====== Input ======

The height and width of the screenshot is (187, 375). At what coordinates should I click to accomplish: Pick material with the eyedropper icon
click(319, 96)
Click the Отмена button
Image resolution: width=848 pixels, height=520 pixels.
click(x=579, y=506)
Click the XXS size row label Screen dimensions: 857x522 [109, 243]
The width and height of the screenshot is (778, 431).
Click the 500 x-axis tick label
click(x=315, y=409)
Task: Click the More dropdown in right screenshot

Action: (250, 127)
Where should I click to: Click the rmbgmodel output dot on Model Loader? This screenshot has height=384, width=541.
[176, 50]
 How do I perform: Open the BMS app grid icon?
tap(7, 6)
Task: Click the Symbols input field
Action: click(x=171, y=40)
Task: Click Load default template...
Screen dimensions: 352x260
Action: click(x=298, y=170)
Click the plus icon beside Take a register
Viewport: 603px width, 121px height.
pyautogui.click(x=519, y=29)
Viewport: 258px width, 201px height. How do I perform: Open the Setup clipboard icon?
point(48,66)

======
====== Input ======

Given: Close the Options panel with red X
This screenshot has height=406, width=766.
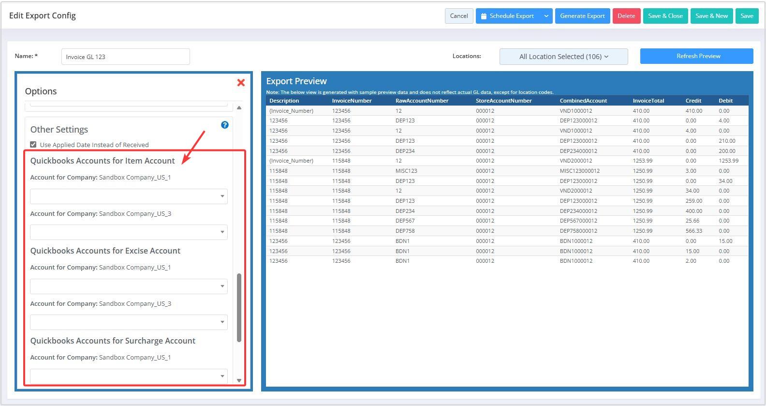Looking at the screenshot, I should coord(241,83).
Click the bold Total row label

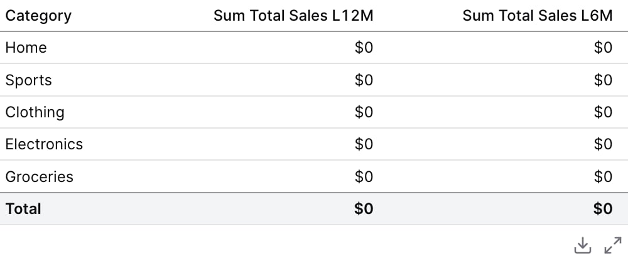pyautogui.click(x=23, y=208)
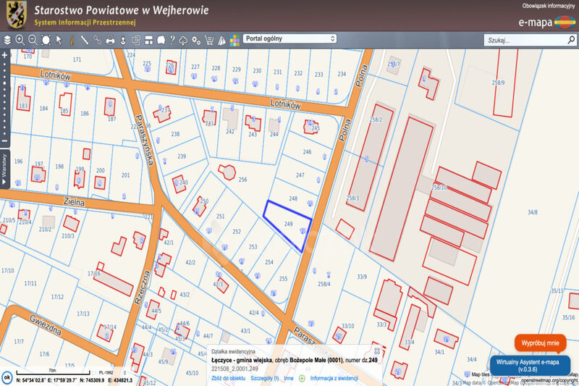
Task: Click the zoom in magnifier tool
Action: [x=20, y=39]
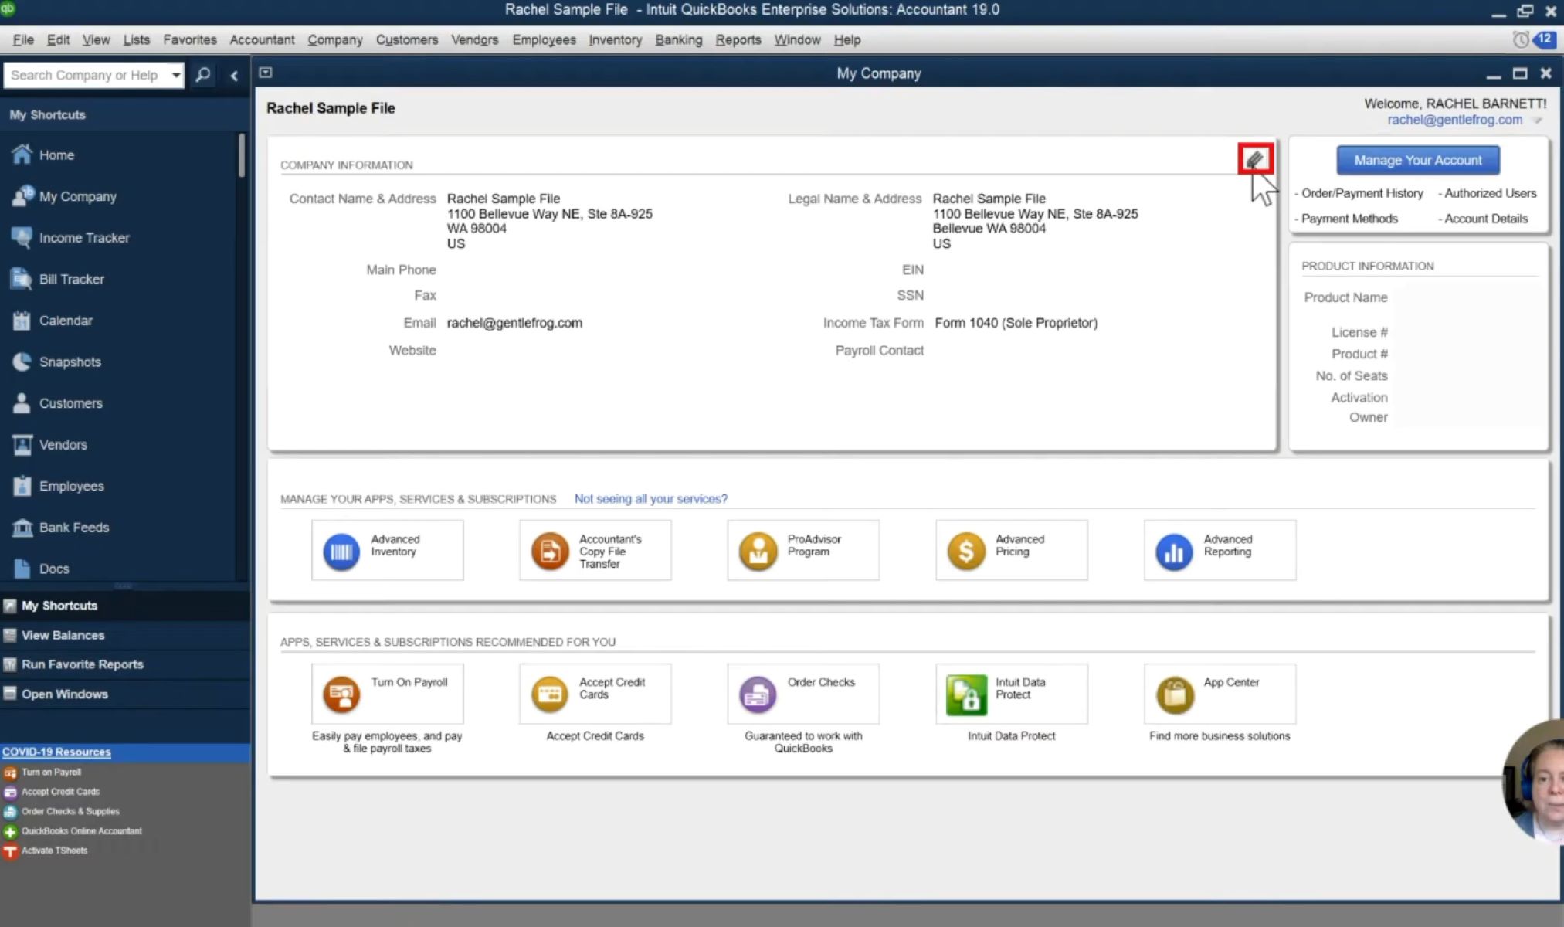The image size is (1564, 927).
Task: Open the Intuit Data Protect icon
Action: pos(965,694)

======

→ **Problem description**:
I'd like the lines above from the one with "The height and" up to and including the one with "Click the XXS" copied exactly, with no other lines.

→ **Completed exercise**:
The height and width of the screenshot is (187, 375). At what coordinates should I click to accomplish: Pick material with the eyedropper icon
click(319, 96)
Click the Отмена button
Image resolution: width=848 pixels, height=520 pixels.
click(x=579, y=506)
Click the XXS size row label Screen dimensions: 857x522 [109, 243]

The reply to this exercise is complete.